Il Corriere di Fontana che si rimette a parlare di politica – a fare politica – con Mieli “a sinistra” e “da sinistra” è stato soggetto centrale di quel ventennio “berlusconiano e anti-berlusconiano” per il quale Renzi martedì al Meeting di Rimini ha invocato “la rottamazione delle rottamazioni”. E non è affatto strano che il Corriere abbia improvvisamente accelerato sulla scia di un premier che – forse – rottamerebbe anche il Corriere: certamente quello di De Bortoli che, un anno fa, gli scagliò addosso un editoriale di estrema ostilità, culminato nell’accusa di essere giunto da Firenze a Palazzo Chigi su un’onda “stantia di massoneria”.

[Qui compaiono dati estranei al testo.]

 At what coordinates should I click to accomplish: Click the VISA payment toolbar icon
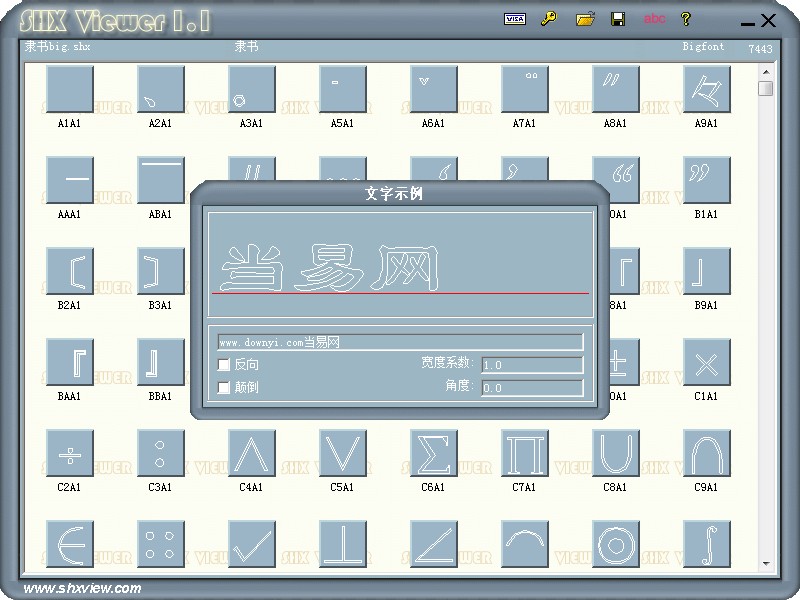click(515, 19)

Non era quello, tuttavia, il Corriere di Mieli. Dal direttore giunto in via Solferino dalla Stampa di casa Fiat, in piena Tangentopoli era stato lanciato il primo siluro al Berlusconi-1: lo scoop sull’avviso di garanzia al Cavaliere-premier, la mattina di un G7 ospitato dall’Italia. Il giornalista figlio di un grande dirigente del Pci – custode dei quaderni di Gramsci ma poi in rotta con il partito togliattiano dopo la rivolta ungherese del ’56 – si immerse nel ’68 via Potere Operaio ma ne usci seguendo sempre più da vicino la parabola di Bettino Craxi: da molti indicato come il vero archetipo di Renzi.
Craxi primo leader politico italiano non ideologico – e forse perfino “non partitico” – e poi primo premier di un’Italia programmaticamente “moderna”, “riformista”, “laica” sia rispetto al cattolicesimo democratico che verso il socialcomunismo storico.

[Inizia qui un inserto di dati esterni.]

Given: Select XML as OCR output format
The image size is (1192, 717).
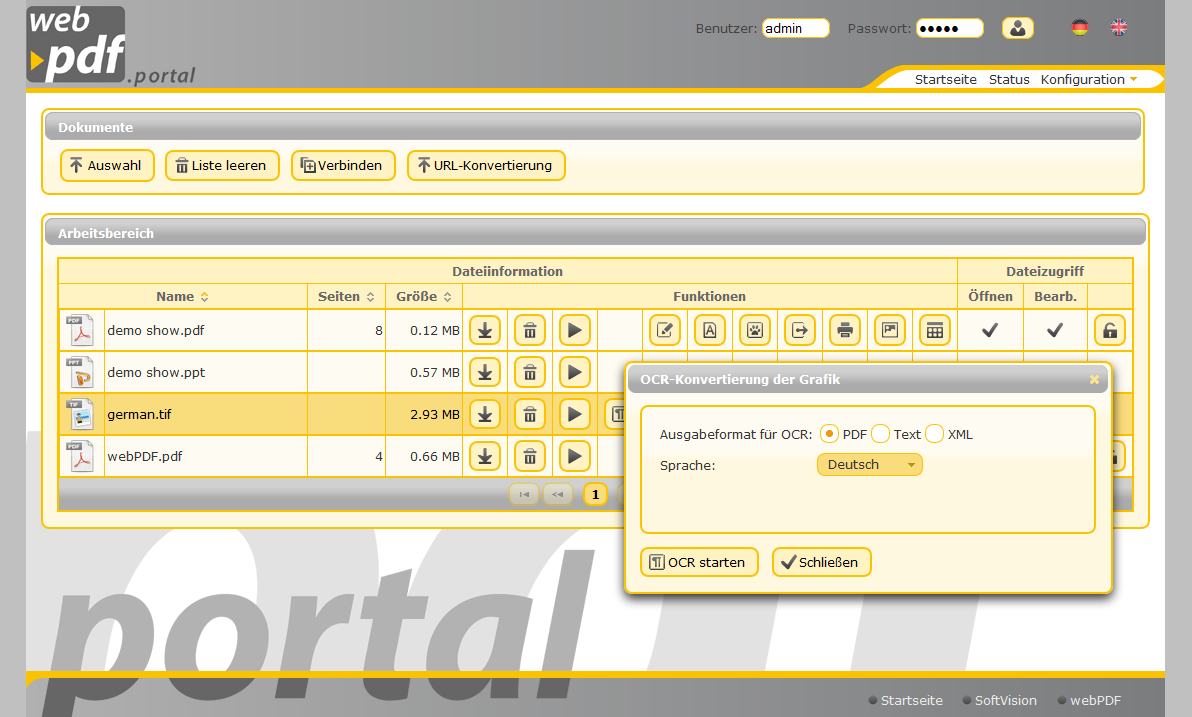Looking at the screenshot, I should point(934,434).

Mieli – a differenza del milanese De Bortoli – non ha mai considerato Berlusconi minimanente “fit” per guidare il Paese e invece un pericoloso avventuriero sgradito anzitutto all’America in quanto amico della Russia di Putin. Il direttore scelto da Giovanni Agnelli prima per la Stampa e poi per il Corriere conosce bene invece quali spazi abbia avuto la “sinistra europea” negli anni seguiti alla caduta del Muro (in fondo ci siamo ancora dentro). E Mieli, israelita, ha sempre avuto la stessa certezza ribadita con tono molto secco da Renzi a Rimini: per l’Italia la stella polare nella globalità rimane l’America (non, evidentemente, l’Europa, che pure ha co-fondato quasi settant’anni fa).

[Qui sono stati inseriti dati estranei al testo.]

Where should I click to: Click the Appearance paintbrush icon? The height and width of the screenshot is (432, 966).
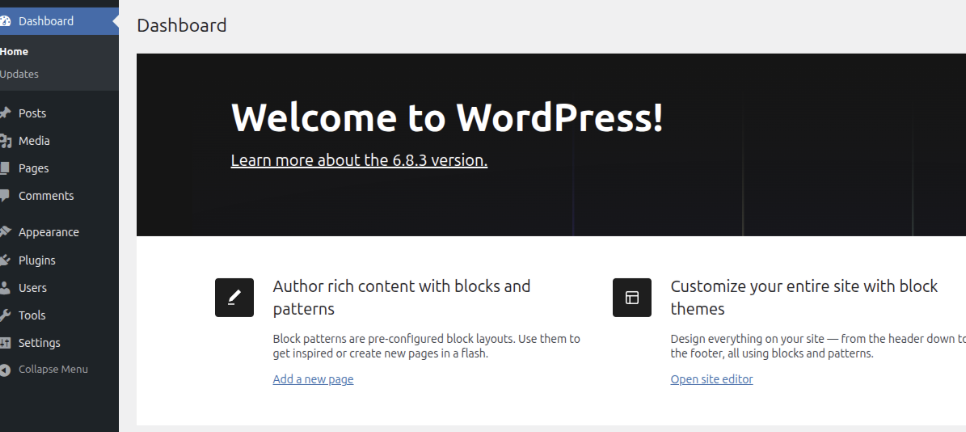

È comunque questo “direttore virtuale” del Corriere – richiamato in servizio presumibilmente dal nipote dell’Avvocato, tuttora primo azionista di Rcs – che a fine agosto 2015 ha scritto una singolare lettera aperta con molti destinatari. Renzi è sicuramente il primo: se vuole superare le ardue impasse autunnali (le riforme istituzionali, una manovra no tax no spending, un possibile escalation militare in Libia) deve “mettere la testa a posto”: smettere di essere un one-man-show circondato da una corte incerta e cominciare a fidarsi del “Corriere di Mieli”.
Ma anche nel Pd (e magari anche oltre) deve “finire la ricreazione”: Tsipras è un modello per come ha vinto le elezioni, cancellando vent’anni di “berlusconismo alla greca”, ma soprattutto per come ha gestito lo scontro con l’Europa merkeliana (scaricando i massimalisti di Syriza e facendo sponda sull’appoggio geopolitico degli Usa). Il resto – può darsi – sia sempre e ancora Fiat: ma – tramontato anche e forse soprattutto il “ventennio delle banche e dei banchieri” – di altro capitalismo privato – primo, secondo, terzo o quarto – si sono perse le tracce.